● EXERCISE DETAILS
State how many lines of the records below contain the string "Given", with case counting. Give only the number.
— start of DATA FOR THIS EXERCISE —
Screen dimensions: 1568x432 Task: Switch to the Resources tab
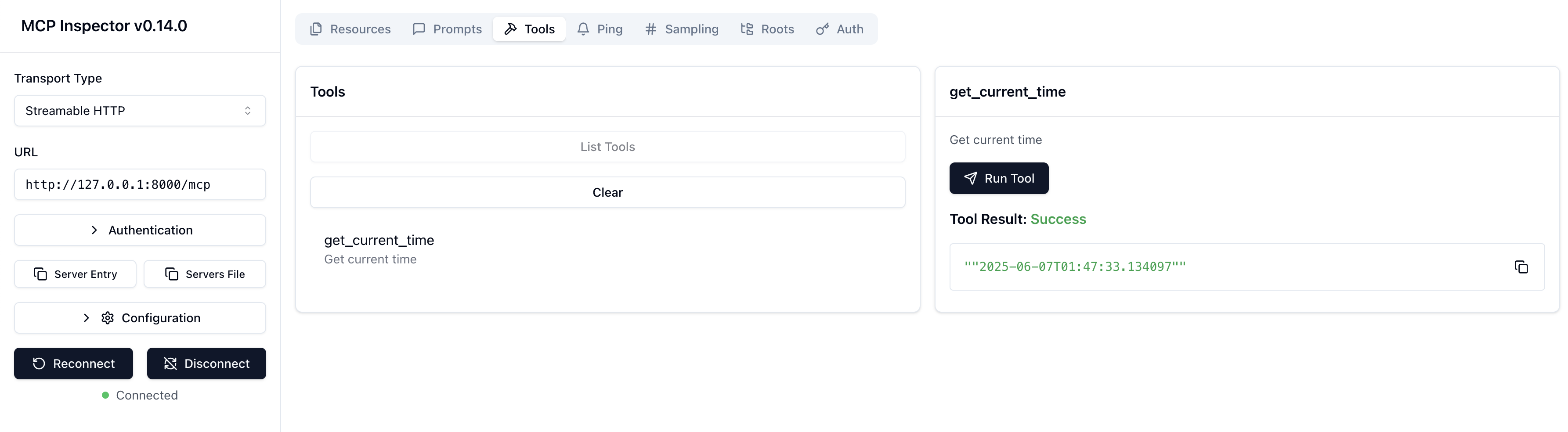point(350,29)
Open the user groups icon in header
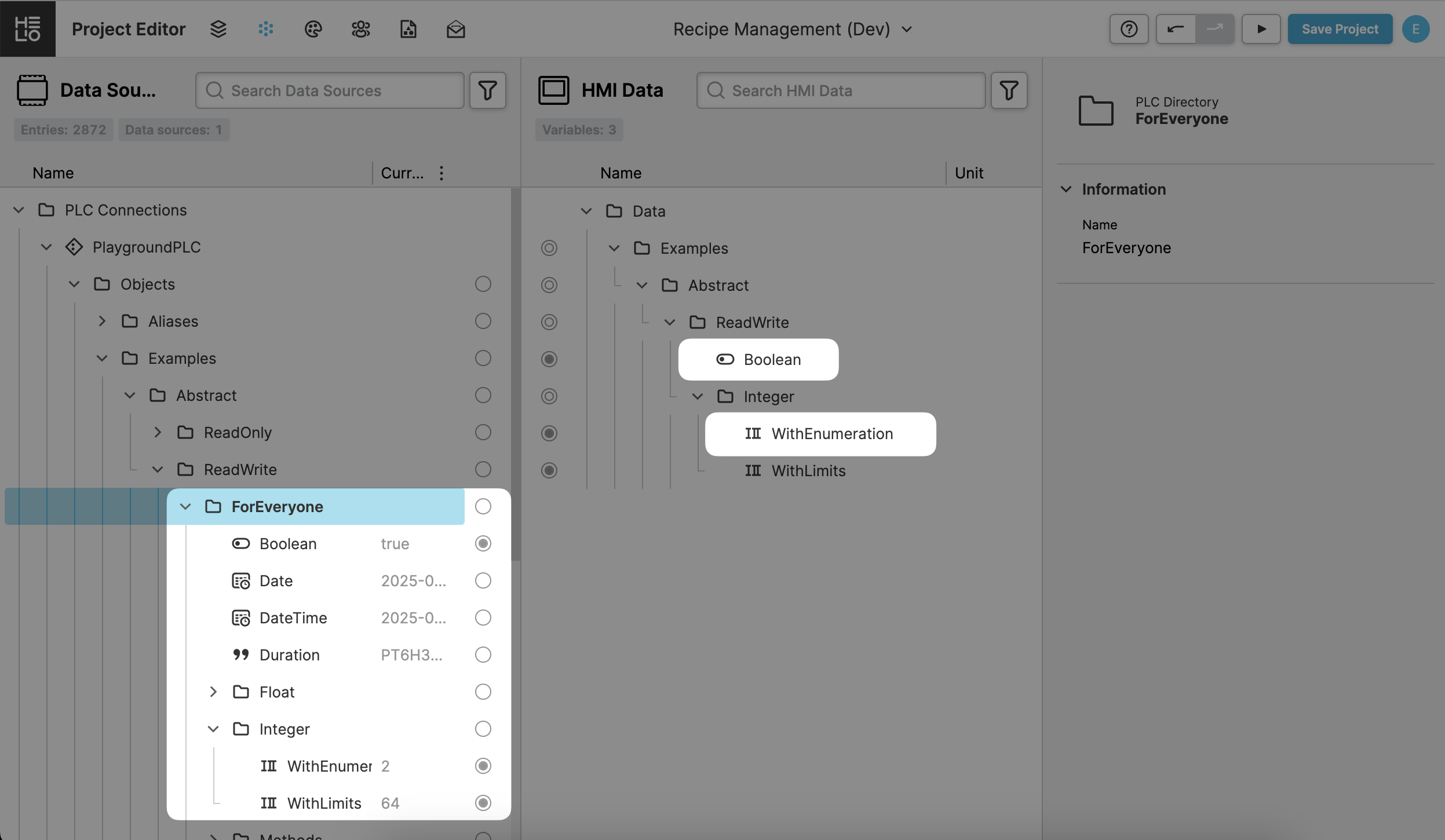The height and width of the screenshot is (840, 1445). click(360, 29)
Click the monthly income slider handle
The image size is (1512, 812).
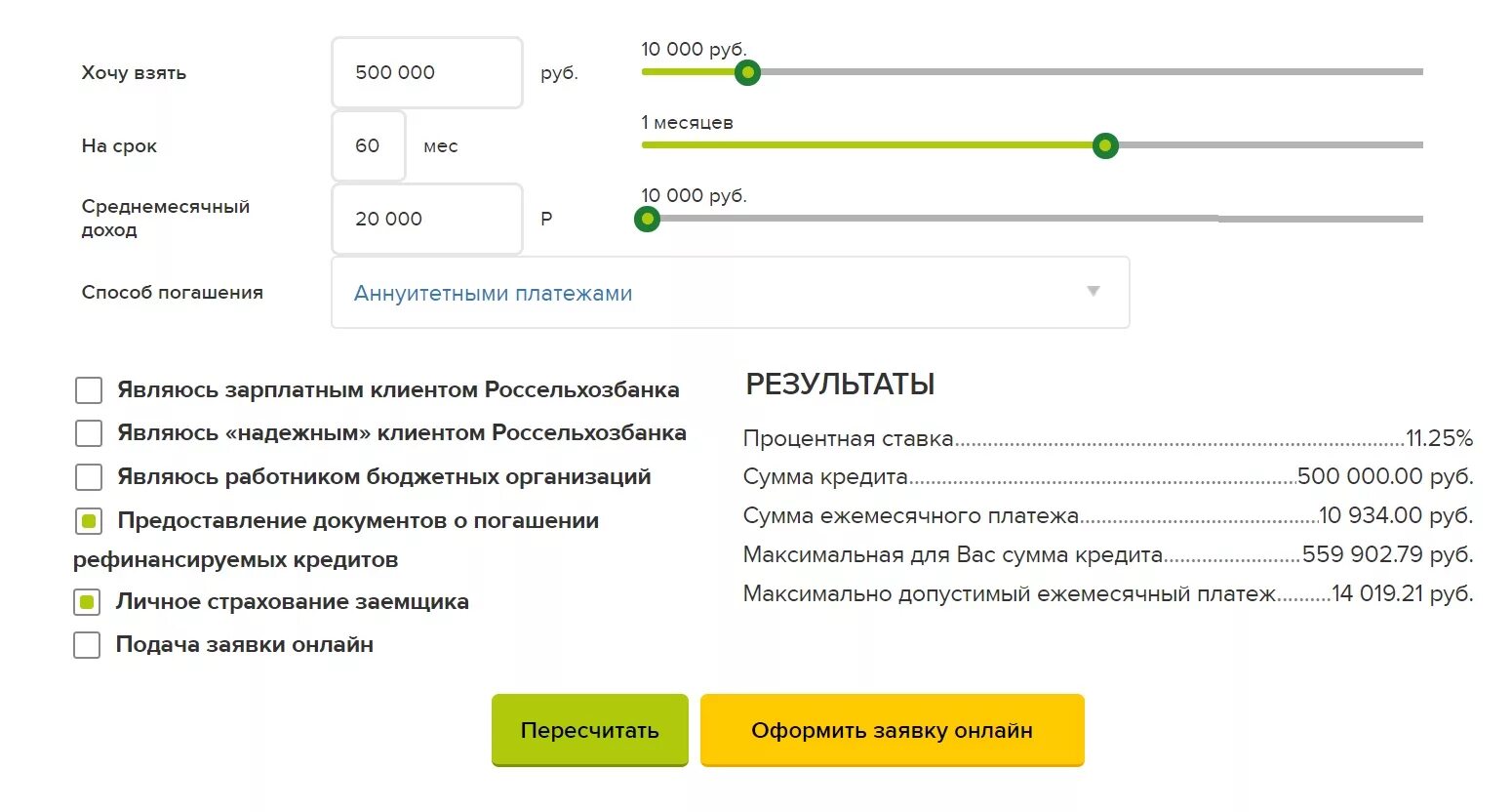(x=647, y=219)
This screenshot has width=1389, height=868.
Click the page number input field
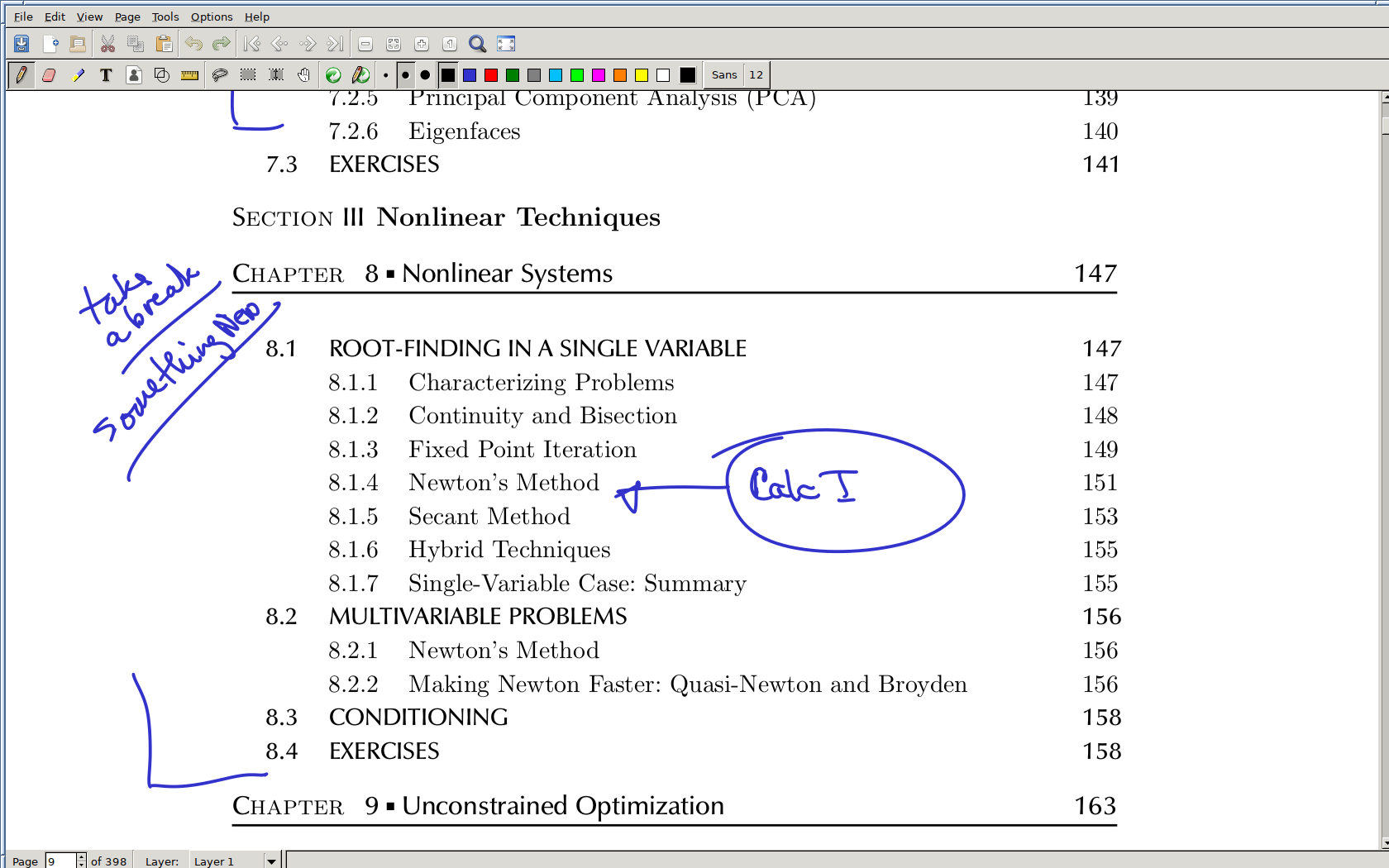[x=60, y=861]
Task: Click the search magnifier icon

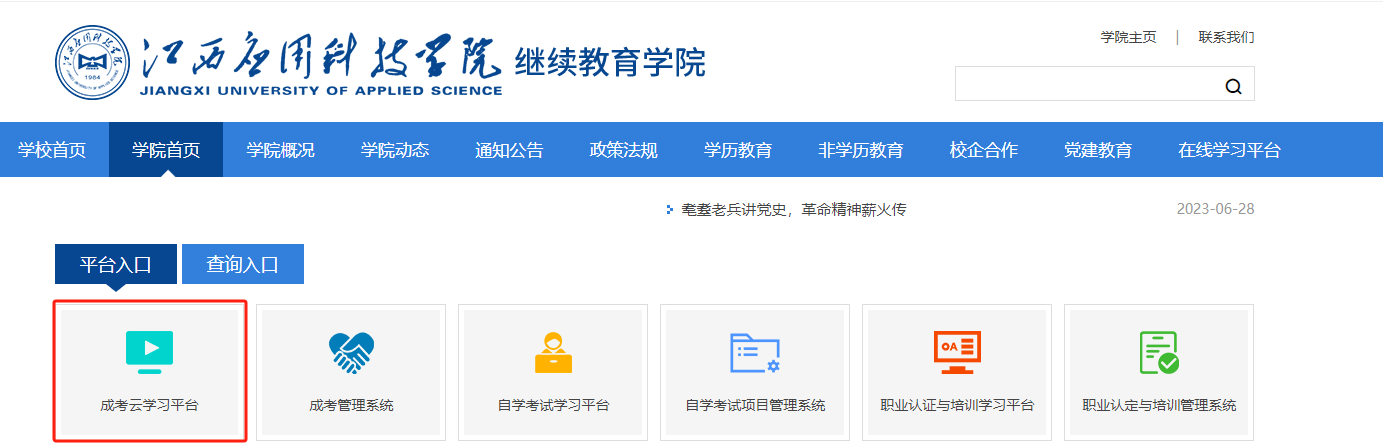Action: point(1233,86)
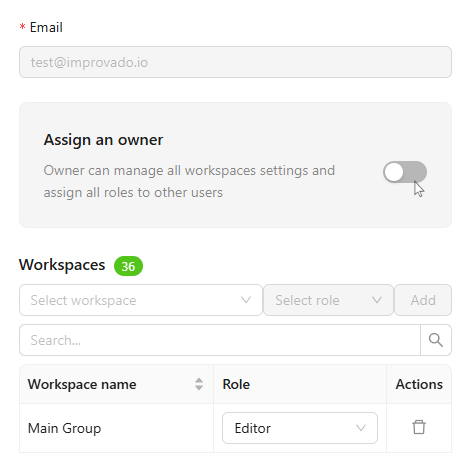Click the green 36 workspaces badge
Screen dimensions: 476x470
tap(128, 266)
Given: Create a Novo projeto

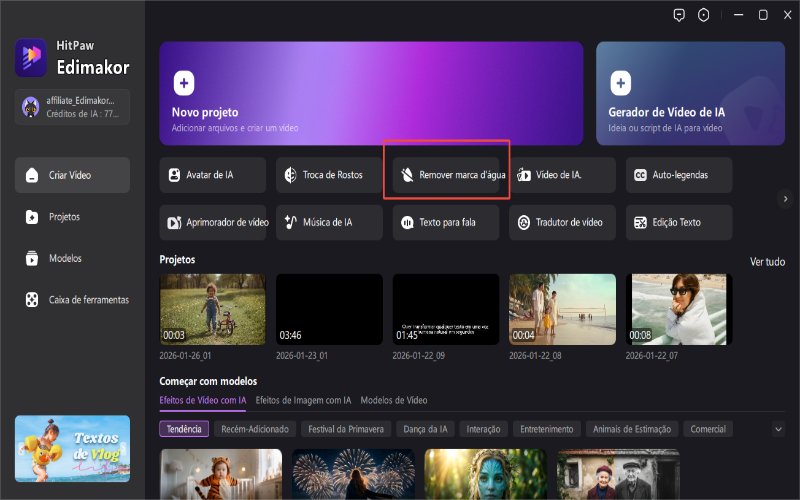Looking at the screenshot, I should pyautogui.click(x=371, y=94).
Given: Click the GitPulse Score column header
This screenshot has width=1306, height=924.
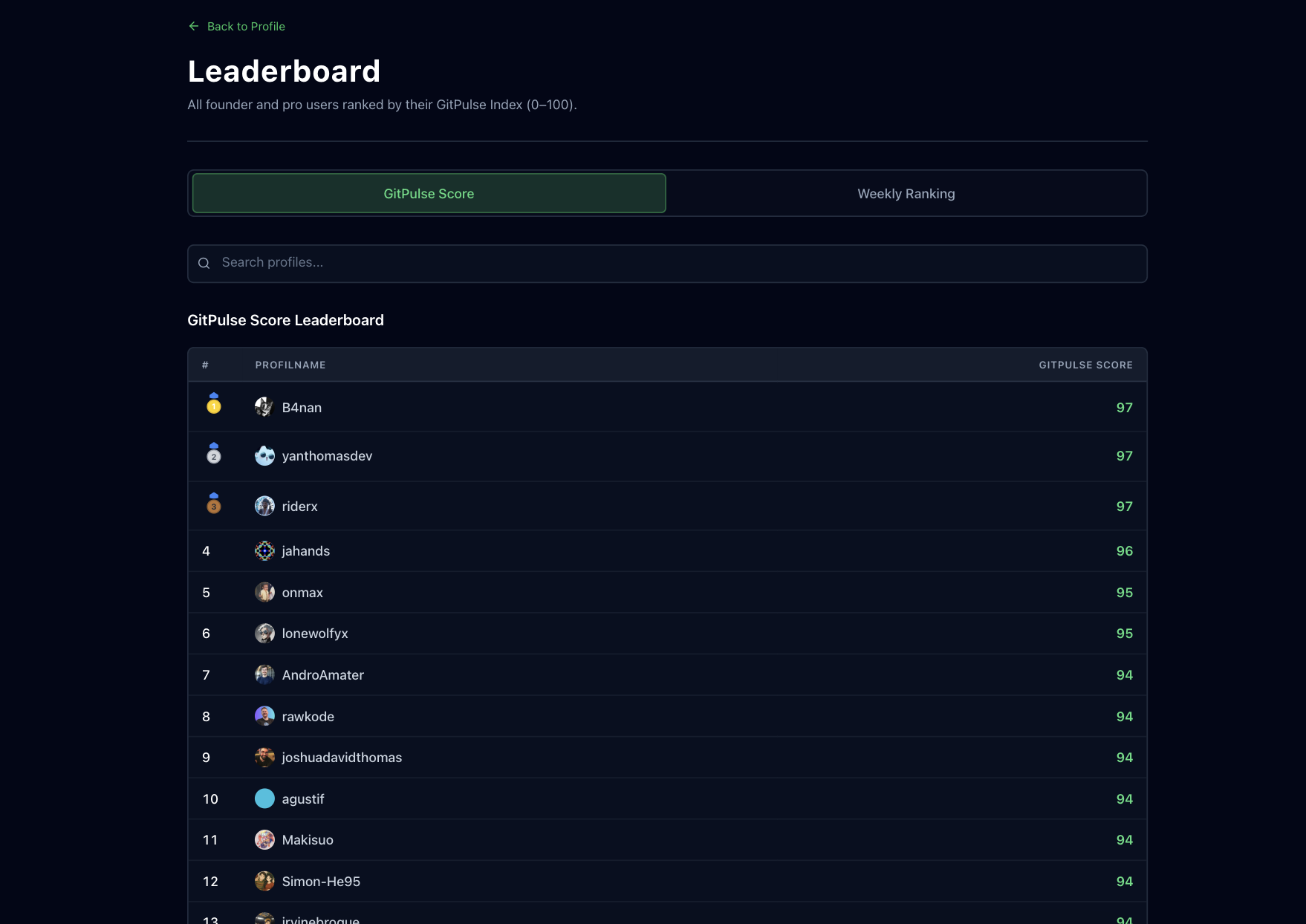Looking at the screenshot, I should pos(1085,365).
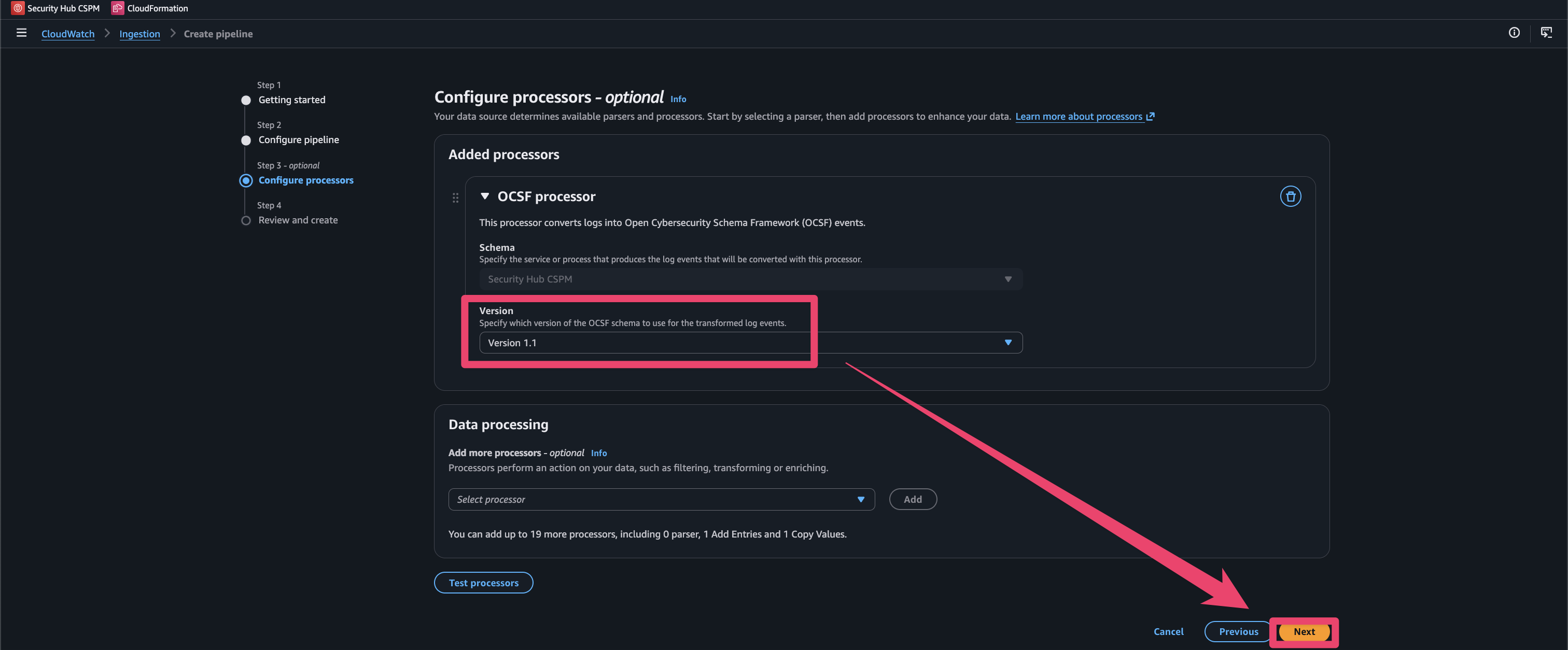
— end of DATA FOR THIS EXERCISE —
● SOLUTION BELOW
2